TASK DESCRIPTION. If a line in the records below contains the word "This", copy it.

PROVIDED ENTRIES.
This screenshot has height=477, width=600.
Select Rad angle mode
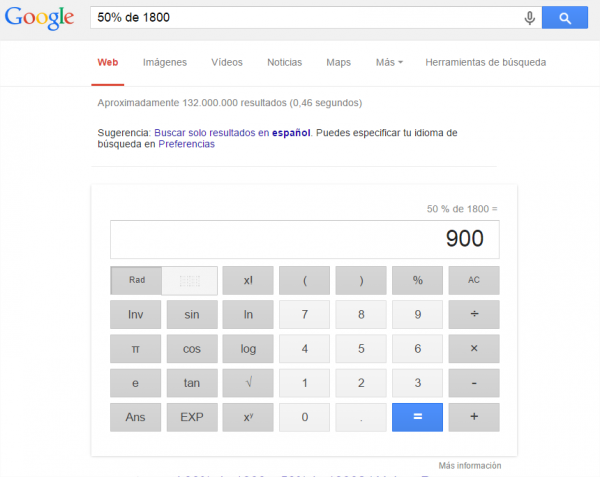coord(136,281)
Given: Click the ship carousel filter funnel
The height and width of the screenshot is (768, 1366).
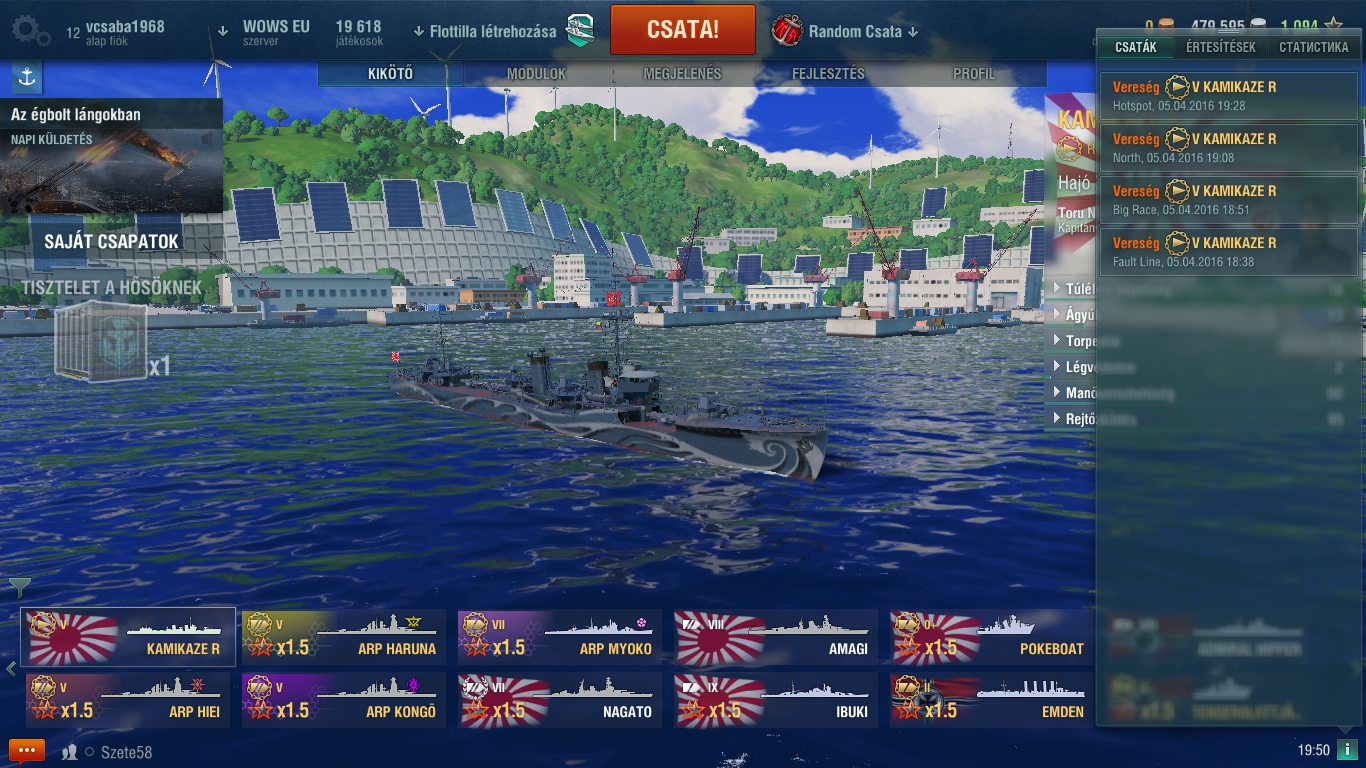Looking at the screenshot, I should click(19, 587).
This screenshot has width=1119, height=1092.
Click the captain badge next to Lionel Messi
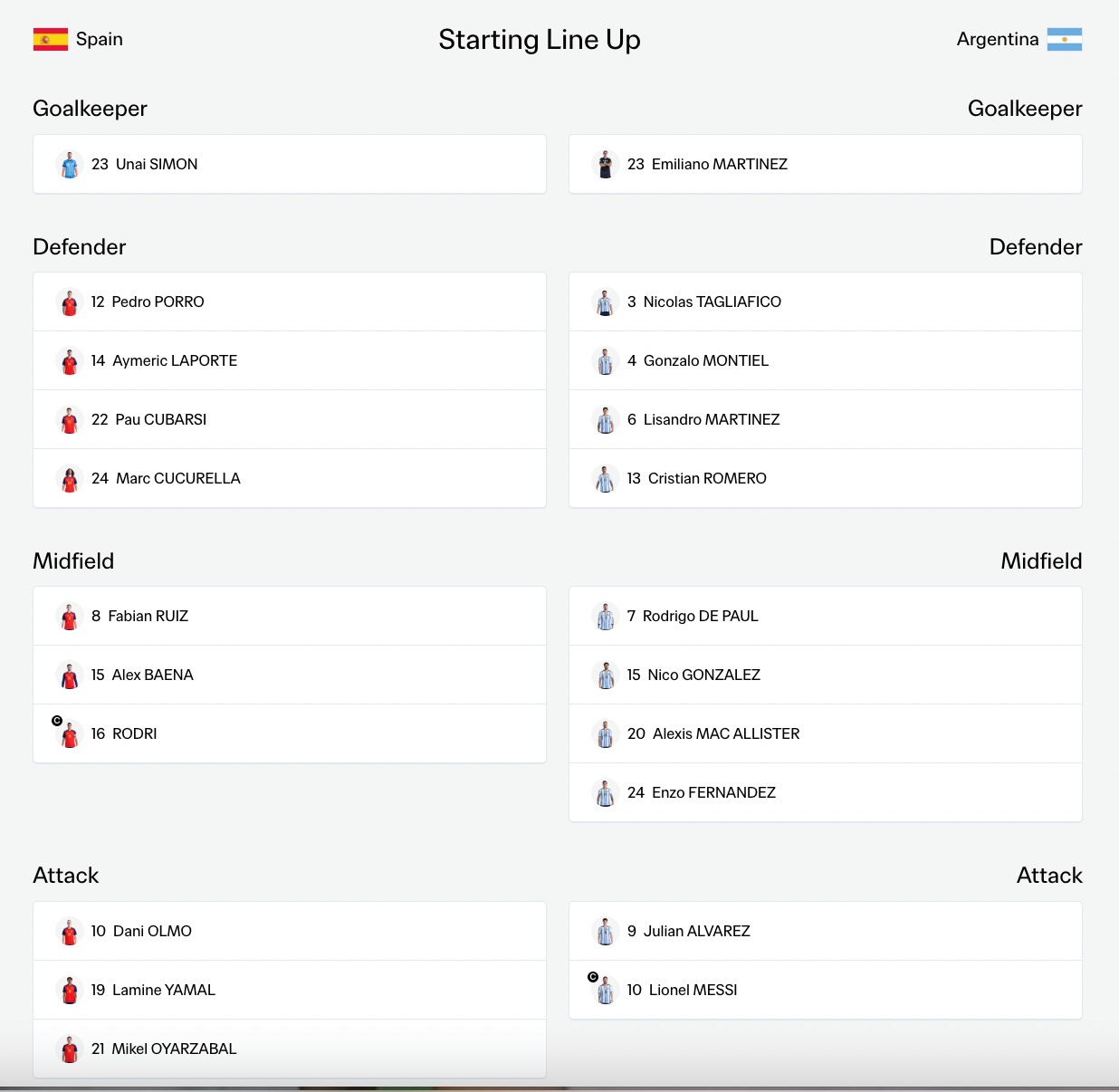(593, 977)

==

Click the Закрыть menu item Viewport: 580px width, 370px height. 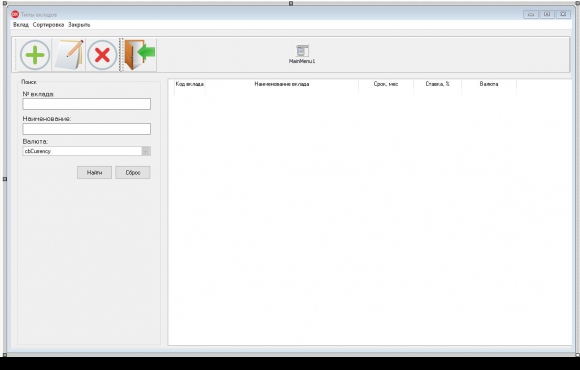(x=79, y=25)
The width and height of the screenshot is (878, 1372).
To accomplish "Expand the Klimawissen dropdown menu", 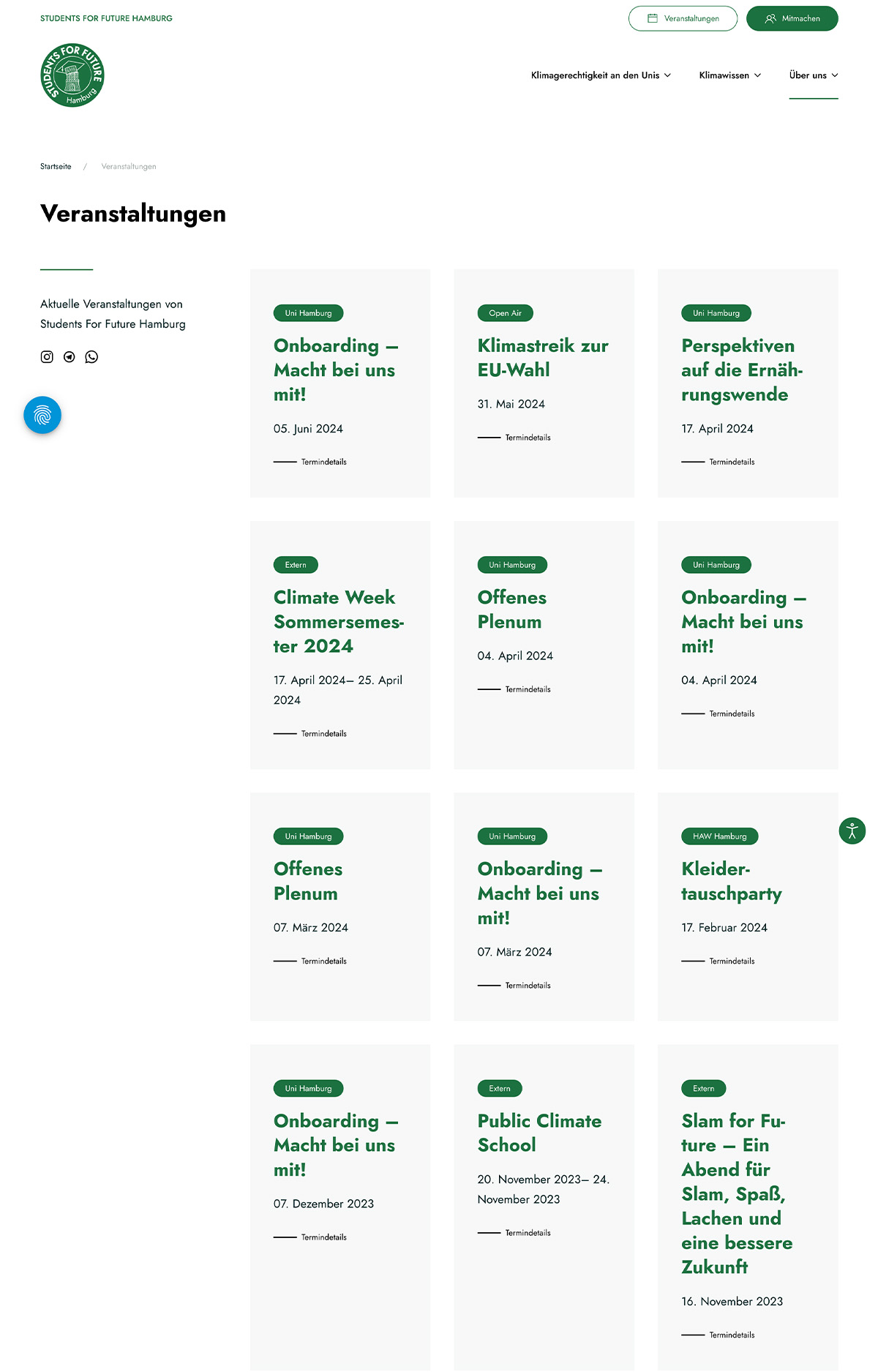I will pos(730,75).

PROBLEM SOLUTION.
This screenshot has height=477, width=600.
This screenshot has width=1119, height=1092.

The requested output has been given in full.